A Inscrição Estadual de uma empresa continua sendo um cadastro separado, mantido por cada Sefaz — a mudança no CNPJ não altera o formato nem o funcionamento da IE. Se você quer entender a relação entre os dois cadastros, veja CNPJ, Inscrição Estadual e Inscrição Municipal: qual a diferença. Situação cadastral, regime tributário e os demais dados que a busca do Sintegra Consulta retorna também continuam funcionando do mesmo jeito, para CNPJ numérico ou alfanumérico.

Perguntas frequentes

Meu CNPJ atual vai mudar para o formato alfanumérico?
Não. CNPJs já existentes continuam exatamente como estão, só com números. O formato alfanumérico é atribuído apenas a inscrições novas, abertas a partir de 31 de julho de 2026 — os dois formatos coexistem no cadastro da Receita Federal.
Por que a Receita Federal criou o CNPJ alfanumérico?
Porque a combinação de 8 dígitos numéricos para a raiz do CNPJ está perto de se esgotar em alguns estados de alto volume de aberturas, como São Paulo. Alfanumérico multiplica a quantidade de combinações possíveis sem aumentar a quantidade de caracteres do número.

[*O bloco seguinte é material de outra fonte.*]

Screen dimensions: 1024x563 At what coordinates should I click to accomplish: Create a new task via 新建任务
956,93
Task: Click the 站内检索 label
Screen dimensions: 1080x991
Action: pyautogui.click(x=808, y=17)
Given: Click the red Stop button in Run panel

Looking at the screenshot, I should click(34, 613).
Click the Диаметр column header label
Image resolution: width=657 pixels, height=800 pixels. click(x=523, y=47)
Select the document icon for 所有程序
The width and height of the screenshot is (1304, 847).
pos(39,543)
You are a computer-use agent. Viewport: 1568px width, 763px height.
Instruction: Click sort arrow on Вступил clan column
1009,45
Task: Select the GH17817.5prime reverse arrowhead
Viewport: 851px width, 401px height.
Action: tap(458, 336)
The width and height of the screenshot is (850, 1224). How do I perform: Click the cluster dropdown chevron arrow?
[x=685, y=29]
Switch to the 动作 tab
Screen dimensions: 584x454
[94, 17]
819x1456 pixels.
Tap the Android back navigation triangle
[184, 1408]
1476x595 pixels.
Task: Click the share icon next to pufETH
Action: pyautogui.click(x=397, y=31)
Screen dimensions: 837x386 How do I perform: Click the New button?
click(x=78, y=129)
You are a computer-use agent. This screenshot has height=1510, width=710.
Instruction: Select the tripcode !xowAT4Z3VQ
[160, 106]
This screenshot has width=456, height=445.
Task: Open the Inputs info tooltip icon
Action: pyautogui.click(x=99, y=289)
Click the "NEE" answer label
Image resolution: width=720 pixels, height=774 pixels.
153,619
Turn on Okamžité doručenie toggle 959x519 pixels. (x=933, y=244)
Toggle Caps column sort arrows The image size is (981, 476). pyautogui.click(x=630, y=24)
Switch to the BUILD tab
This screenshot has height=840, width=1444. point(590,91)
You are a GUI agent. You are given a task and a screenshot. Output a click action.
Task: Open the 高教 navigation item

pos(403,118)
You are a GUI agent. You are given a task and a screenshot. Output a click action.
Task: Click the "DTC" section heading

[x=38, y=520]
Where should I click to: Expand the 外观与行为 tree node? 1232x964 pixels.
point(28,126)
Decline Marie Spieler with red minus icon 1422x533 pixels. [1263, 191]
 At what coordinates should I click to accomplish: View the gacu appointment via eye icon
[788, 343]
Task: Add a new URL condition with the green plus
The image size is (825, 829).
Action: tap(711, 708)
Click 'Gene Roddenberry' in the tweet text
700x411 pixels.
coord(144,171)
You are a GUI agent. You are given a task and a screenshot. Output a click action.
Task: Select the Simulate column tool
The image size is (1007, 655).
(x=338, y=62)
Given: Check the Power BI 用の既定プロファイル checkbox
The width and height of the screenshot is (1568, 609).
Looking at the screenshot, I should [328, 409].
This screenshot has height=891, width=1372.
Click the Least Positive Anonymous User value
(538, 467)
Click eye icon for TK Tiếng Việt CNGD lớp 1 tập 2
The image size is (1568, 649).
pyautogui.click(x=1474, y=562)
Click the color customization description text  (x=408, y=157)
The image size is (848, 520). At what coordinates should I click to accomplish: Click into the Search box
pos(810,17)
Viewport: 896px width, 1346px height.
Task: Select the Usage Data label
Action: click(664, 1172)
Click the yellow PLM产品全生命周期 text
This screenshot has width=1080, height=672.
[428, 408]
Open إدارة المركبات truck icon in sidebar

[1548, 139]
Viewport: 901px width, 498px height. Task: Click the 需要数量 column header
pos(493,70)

Os dois últimos dígitos do CNPJ alfanumérico também podem ser letra?
Não. As posições 13 e 14 — os dígitos verificadores — continuam sendo sempre numéricas, calculadas pelo mesmo módulo 11 de sempre. Só as 12 primeiras posições (raiz e ordem do estabelecimento) podem ter letras.
Sistemas que só aceitam CNPJ numérico vão parar de funcionar?
Se a validação do sistema usar uma expressão regular ou máscara que só aceita dígitos, sim — ela vai rejeitar um CNPJ alfanumérico válido. É por isso que ERPs, emissores de nota fiscal e formulários de cadastro precisam ser atualizados antes de julho de 2026, mesmo que a empresa não pretenda abrir um CNPJ novo.